In this respect, EUPEX’s objectives are to:
The objectives are to:
In the early phases of the project, some key elements of the future Pilot system are not available yet, such as the SiPearl Rhea processor. Nevertheless, the EUPEX partners need software development vehicles. Therefore, EUPEX opted for a staged approach to allow for a meaningful co-design process and to allow applications and the SW stack to prepare for the future hardware components:
EUPEX Alpha: first phase deployed and available from month six of the project, provided in-kind by the EUPEX partners.
EUPEX Beta: second phase once the first Rhea samples are available and integrated into the reference board developed in the EPI project. A minimal air-cooled packaging compatible with safety standards will be designed for a EUPEX-Beta system offering up to 16 Rhea reference boards hosting one Rhea processor connected to one GPU PCIe card and one interconnect PCIe card.
EUPEX Pilot: the complete target HPC system, fully deployed and operational
As of July 2022, 6 EUPEX partners provide test system resources in-kind from their supercomputing centres.
The availability of the test systems as first phase is key to be able to define the requirements for the Exascale Pilot architecture and characteristics. Relying on representative application profile analysis and co-design studies performed on the test systems, our WP3 will provide valuable inputs to both WP4 and WP5 in order to specify the Pilot hardware and software components.
Applications porting, optimization and scaling tests will be performed on these test systems, based on state-of-the-art ARM technologies, innovative interconnect, optionally connected to accelerated modules. Some systems, although not based upon Arm processors, offer interesting features.
This system is identified as the “Software development vehicle” (SDV), i.e., the MAIN SYSTEM FOR PREPARING APPLICATIONS AND MIDDLEWARE for the EUPEX project. Its positioning in the target infrastructure and centralized administration (OCEAN) of the future EUPEX Pilot within the TGCC, allows to offer all partners the opportunity to prepare applications, runtimes and tools in the target infrastructure in order to simplify their deployment and integration on the pilot.
Based on Fujitsu PRIMEHPC FX700 technology, the “A64FX” partition consists of 80 single-socket DDR-less A64FX compute nodes connected via Mellanox InfiniBand and integrated into GENCI’s Joliot-Curie supercomputer, hosted and operated by CEA.
The A64FX partition give scientists the opportunity to port their applications and prepare for the use of the future European processor by relying on the unique features of the A64FX processor such as its SVE vector instruction set and the use of HBM2 fast access memory (32 GB per node).
ARMIDA is an Arm cluster, based on Cavium ThunderX2 CPUs. ARMIDA’s architecture is close to the European Rhea processor. This is of great interest, to develop and test the code in an environment as close as possible to the production one. With the use of energy consumption sensors (power meter, metered PDU, queries to OS from command line), detailed studies on energy efficiency are possible.
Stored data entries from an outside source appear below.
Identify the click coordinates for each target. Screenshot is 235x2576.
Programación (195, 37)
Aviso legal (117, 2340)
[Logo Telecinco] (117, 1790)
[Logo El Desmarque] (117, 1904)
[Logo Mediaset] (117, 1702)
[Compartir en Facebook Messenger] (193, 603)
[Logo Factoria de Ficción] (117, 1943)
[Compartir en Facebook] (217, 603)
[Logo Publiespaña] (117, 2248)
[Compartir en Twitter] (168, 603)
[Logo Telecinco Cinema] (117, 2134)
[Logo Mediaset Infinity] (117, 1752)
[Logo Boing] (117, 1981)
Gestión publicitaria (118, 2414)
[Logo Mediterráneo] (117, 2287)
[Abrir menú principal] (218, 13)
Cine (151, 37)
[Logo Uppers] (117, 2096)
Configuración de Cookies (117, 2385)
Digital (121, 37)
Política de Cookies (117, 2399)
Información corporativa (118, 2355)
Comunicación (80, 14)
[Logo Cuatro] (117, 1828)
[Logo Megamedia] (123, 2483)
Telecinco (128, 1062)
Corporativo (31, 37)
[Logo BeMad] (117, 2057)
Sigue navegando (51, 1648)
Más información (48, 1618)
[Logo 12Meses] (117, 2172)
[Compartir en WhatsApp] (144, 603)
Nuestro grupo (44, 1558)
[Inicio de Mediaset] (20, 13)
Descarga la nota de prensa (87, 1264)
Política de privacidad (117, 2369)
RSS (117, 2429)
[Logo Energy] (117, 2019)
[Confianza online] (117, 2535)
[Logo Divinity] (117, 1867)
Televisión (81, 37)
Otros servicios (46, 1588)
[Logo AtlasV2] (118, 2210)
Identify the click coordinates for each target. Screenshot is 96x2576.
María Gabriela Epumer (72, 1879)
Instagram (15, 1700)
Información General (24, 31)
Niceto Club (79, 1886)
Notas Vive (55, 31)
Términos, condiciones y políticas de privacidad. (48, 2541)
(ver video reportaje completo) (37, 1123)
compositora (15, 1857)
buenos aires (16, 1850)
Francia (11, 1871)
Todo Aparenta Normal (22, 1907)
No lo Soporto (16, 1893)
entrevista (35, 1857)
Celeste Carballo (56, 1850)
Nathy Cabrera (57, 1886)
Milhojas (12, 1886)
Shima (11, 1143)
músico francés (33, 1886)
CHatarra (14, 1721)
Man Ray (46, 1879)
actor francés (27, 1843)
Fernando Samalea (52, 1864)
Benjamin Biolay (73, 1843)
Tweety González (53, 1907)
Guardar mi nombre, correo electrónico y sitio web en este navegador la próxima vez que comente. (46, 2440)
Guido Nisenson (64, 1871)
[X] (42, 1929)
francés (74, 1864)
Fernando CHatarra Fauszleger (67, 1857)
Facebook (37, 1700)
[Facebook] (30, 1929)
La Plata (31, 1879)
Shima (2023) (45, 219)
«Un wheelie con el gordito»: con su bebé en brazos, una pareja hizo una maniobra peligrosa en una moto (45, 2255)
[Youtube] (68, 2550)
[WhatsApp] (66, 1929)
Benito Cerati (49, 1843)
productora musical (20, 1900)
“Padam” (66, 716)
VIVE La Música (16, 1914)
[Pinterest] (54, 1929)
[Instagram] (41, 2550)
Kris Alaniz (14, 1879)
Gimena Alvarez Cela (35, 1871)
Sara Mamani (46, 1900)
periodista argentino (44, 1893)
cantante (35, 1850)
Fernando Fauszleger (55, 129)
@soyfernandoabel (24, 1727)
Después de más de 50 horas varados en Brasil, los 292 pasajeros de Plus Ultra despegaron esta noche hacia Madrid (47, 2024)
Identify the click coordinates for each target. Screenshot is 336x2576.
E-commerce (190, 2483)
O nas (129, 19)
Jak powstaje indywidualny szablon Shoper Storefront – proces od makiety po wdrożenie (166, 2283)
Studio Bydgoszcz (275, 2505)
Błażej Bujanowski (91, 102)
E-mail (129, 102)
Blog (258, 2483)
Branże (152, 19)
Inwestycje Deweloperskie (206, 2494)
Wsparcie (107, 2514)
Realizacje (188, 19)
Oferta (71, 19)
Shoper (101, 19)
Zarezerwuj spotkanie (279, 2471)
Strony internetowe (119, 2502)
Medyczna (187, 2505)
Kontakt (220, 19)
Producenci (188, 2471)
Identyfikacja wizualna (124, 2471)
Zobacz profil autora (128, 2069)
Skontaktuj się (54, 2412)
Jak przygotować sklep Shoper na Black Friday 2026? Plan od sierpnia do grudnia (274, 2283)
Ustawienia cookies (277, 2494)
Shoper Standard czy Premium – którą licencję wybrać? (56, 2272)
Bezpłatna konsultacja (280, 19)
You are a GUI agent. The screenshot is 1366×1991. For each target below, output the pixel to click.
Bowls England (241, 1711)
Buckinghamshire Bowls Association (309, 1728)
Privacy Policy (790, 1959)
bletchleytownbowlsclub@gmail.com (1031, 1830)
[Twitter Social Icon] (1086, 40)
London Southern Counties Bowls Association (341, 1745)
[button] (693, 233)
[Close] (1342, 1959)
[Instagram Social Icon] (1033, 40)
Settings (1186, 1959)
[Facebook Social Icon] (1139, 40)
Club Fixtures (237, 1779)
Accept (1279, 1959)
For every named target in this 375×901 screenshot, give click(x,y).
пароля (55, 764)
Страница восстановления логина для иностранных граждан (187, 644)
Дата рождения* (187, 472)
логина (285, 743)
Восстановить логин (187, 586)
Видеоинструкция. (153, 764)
IT4Inovation’s Karolina is a EuroHPC petascale system with an overall theoretical peak performance of15.7 PFLOP/s. Its accelerated partition with 8 GPUs per node offers a developing testbed for the EUPEX applications, particularly to reach efficient usage on accelerated architecture, which will be implemented in the pilot systems.
Moreover, the system allows to measure energy consumption (AMD RAPL + NVML) and tune CPU and GPU parameters (frequencies, power capping), so it can be used for energy-efficiency analysis of the EUPEX application or development of the energy-efficient/power-aware runtime systems.
The Barbora cluster is a relatively small Intel CPU-powered cluster. In the context of the EUPEX project this system is interesting for the possibility of hardware parameters tuning and precise power monitoring.
The Barbora nodes are equipped with an out-of-band Atos High Definition Energy Efficiency Monitoring (HDEEM) system, that allows to precisely measure energy consumption of the applications executed on the node. The system monitors the whole compute node power consumption, and several power subdomains (Voltage Regulators, VRs) such as CPU, DRAM or NIC.
Monte Cimone is based on the SiFive Freedom U740 RISC-V SoC HiFive Unmatched board integrated in an HPC node form factor. The proposed architecture is the first RISC-V cluster worldwide. This processor architecture, free of licence, is among the best candidates for European technology. MonteCimone opens the opportunity to assess to maturity of RISC V with respect to Arm for HPC usage, where memory performance, cache management, concurrency are critical, as well as energy efficiency. The benefit for EUPEX is to be able to provide feedback to RISC V design and contribute to a wider choice for European technology candidates.
The proposed architecture (Arm) is close to the European Rhea processor. The EPI-To cluster integrates two high-end GPU per node (NVidia A100), making it possible to test accelerated ARM codes, and two NVidia BF2 DPU accelerators per node, which makes it possible to test an entirely different accelerator. EPI-TO is part of the NVidia dev-kit which has been distributed to only 100 universities worldwide (UNITO only in Italy).